The Steam Deck features 16 GB LPDDR5 RAM. This memory can seamlessly run even the most demanding games without hiccups or performance issues.
Meanwhile, the ROG Ally has identical specifications across its two models, including 16GB LPDDR5 dual-channel memory and 256/512GB PCIe 4.0 M.2 SSDs in the 2230 size.
The Steam Deck comes in three different storage sizes, including 64 GB, 256 GB, and 512 GB. You can also extend the internal storage an extra 2 TB with an external MicroSD card.
On the other hand, both versions of the Rog Ally – the Ryzen Z1 and Ryzen Z1 Extreme – both have a 512 GB SSD hard drive (equal to the high end Steam Deck). I think you need this size to handle all of the games you will install on it, but the Ally is less flexible than the Deck.
The Steam Deck boasts a spacious 7-inch diagonal screen with LCD technology and a resolution of 720p.
Similarly, the Rog Ally also uses a 7-inch IPS screen. The screen delivers a great subjective picture impression. The Ally does support 1080p, which is an upgrade.
The Steam Deck operates at a resolution of 1280 x 800 pixels and an aspect ratio of 16:10. This gives the device a pixel density of 216 pixels per inch (PPI). You can run games at 60 frames per second (FPS) with the resolution set at 800p.
On the other hand, the Rog Ally has a superior display, with a screen resolution of 1920 x 1080 pixels and a 16:9 aspect ratio. The 7-inch IPS display has quick response times and adaptive sync, which is an outstanding choice, as it boasts a brightness of nearly 500 nits.
The Deck provides up to 8 hours of uninterrupted gaming experience. If you play a lot of AAA titles, this number is quite a bit lower. In Spider-Man, I would say about two hours would be the maximum battery life.

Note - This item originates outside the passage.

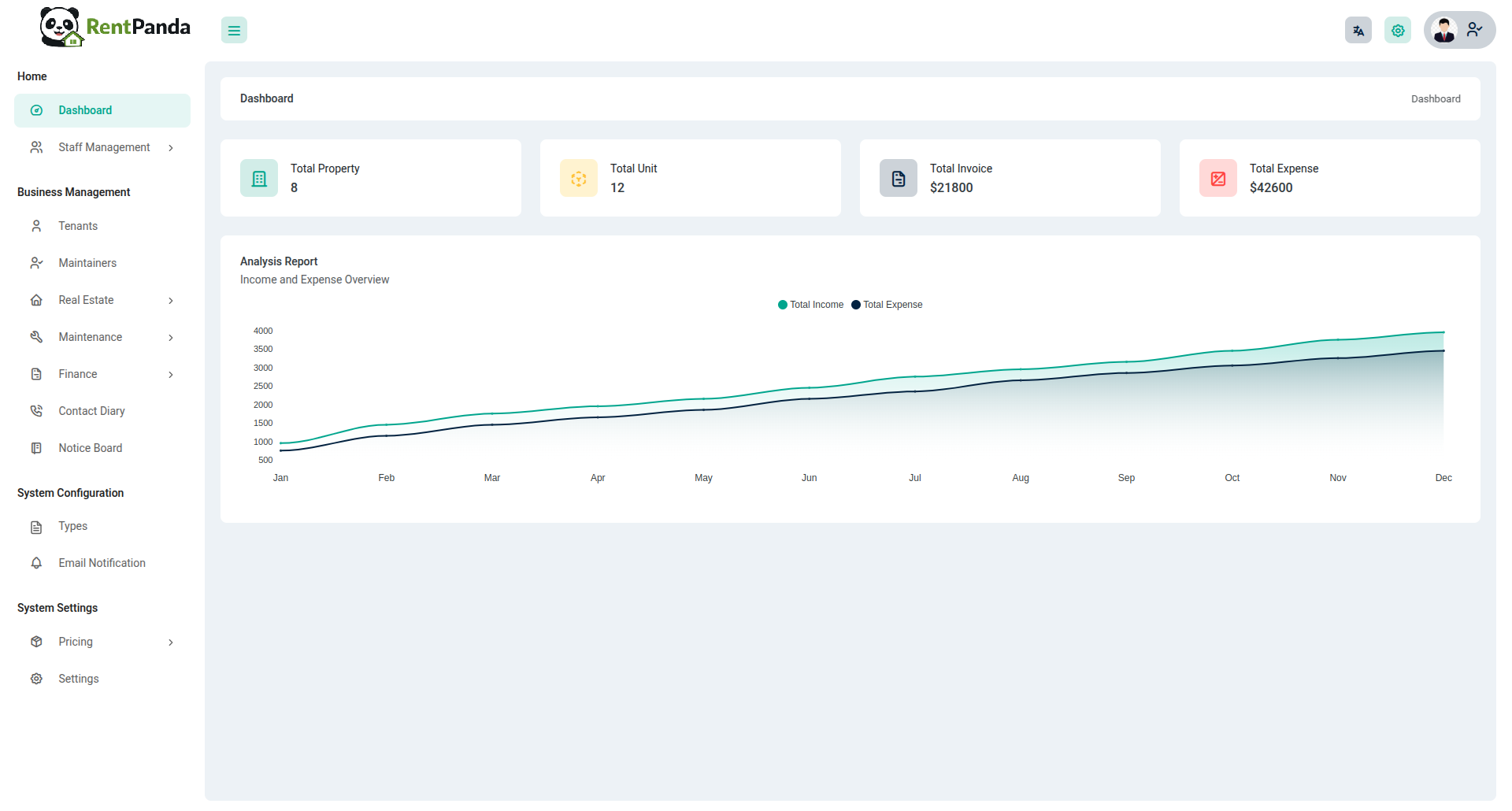The width and height of the screenshot is (1512, 811).
Task: Click the Total Property building icon
Action: coord(259,179)
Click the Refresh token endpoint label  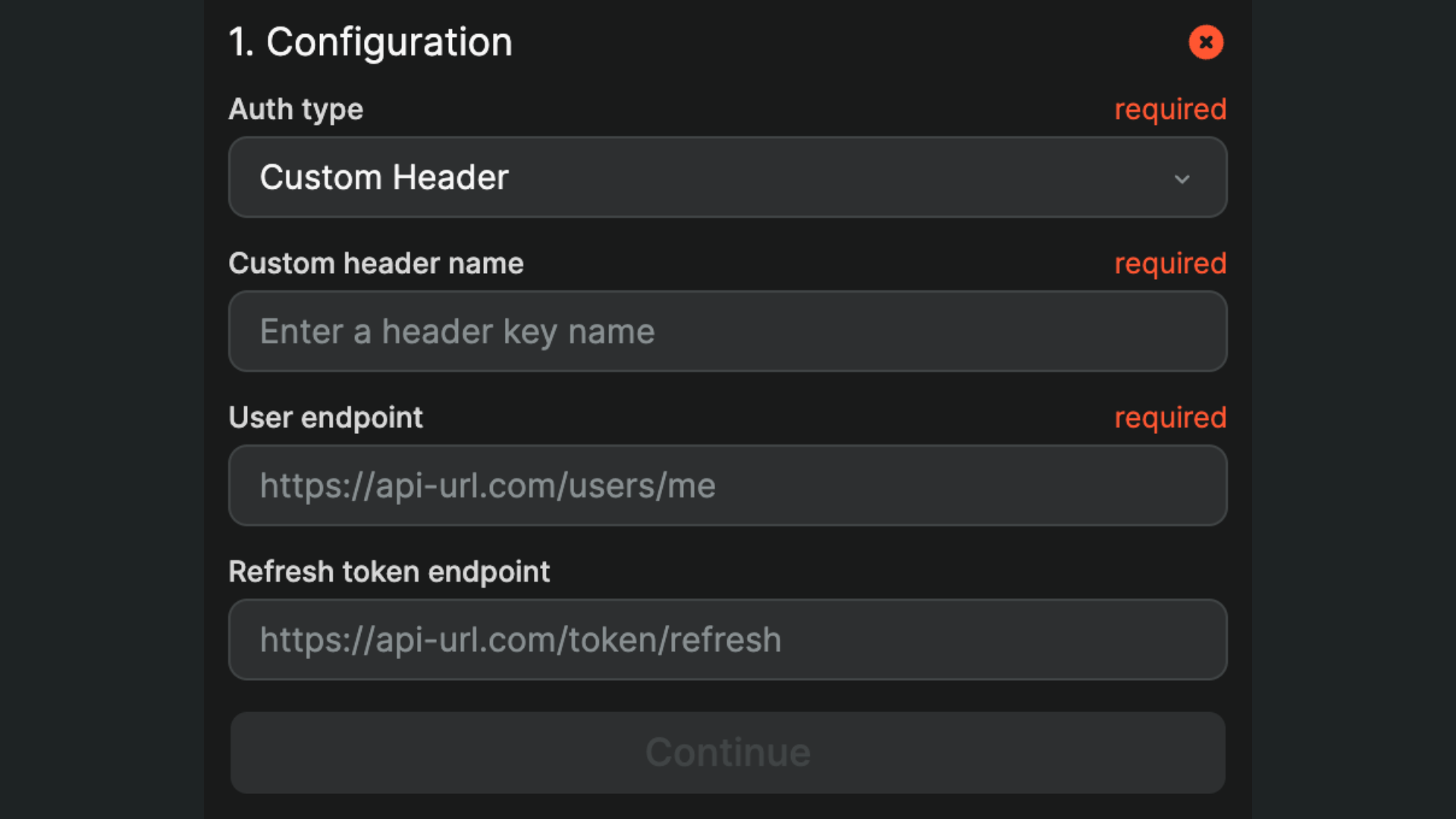[389, 571]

Running emulators on the Steam Deck, I could see something closer to the advertised length.
In Turbo mode, the Rog Ally utilizes approximately 40-42 Watts and lasts roughly an hour on a 40 Wh battery. If you switch to Performance mode, however, the power consumption reduces to approximately 22-24 Watts, resulting in a runtime of roughly 1 hour and 45 minutes.
If you use a power bank, it’s possible to increase the runtime of either device.
The Steam Deck operates on SteamOS, a Linux-based operating system that links to the Steam Store. With this platform, you can seamlessly play most games without technical issues.
You can install Windows on the hard drive as a dual boot or on its own instead of SteamOS (which we don’t recommend). The MicroSD card is also a popular spot to install Windows.
In comparison, the Rog Ally runs Windows 11 natively on it. It comes loaded with Armoury Crate SE, a software center that ensures that your graphics card, motherboard, and other peripherals are up to date.
The internal storage size of the Steam Deck determines its price, and there are three pricing options available:
- The 64 GB version is priced at $399.
- The 256 GB version costs $529.
- The 512 GB version is the most expensive, priced at $649.
The price of the ROG Ally is based on whether you buy the basic Ryzen Z1 version or the Z1 Extreme edition:
- The Z1 basic costs $600
- The Z1 Extreme is more expensive, priced at $700
Both versions come with 512 GB in hard drive space.
The Steam Deck comes fully equipped with dual mouse trackpads, a full controller setup, and numerous buttons such as A, B, X, Y, and L&R. Additionally, the device features four customizable hotkey buttons on its back.
The button configuration of The Deck is adaptable to fit any gaming style.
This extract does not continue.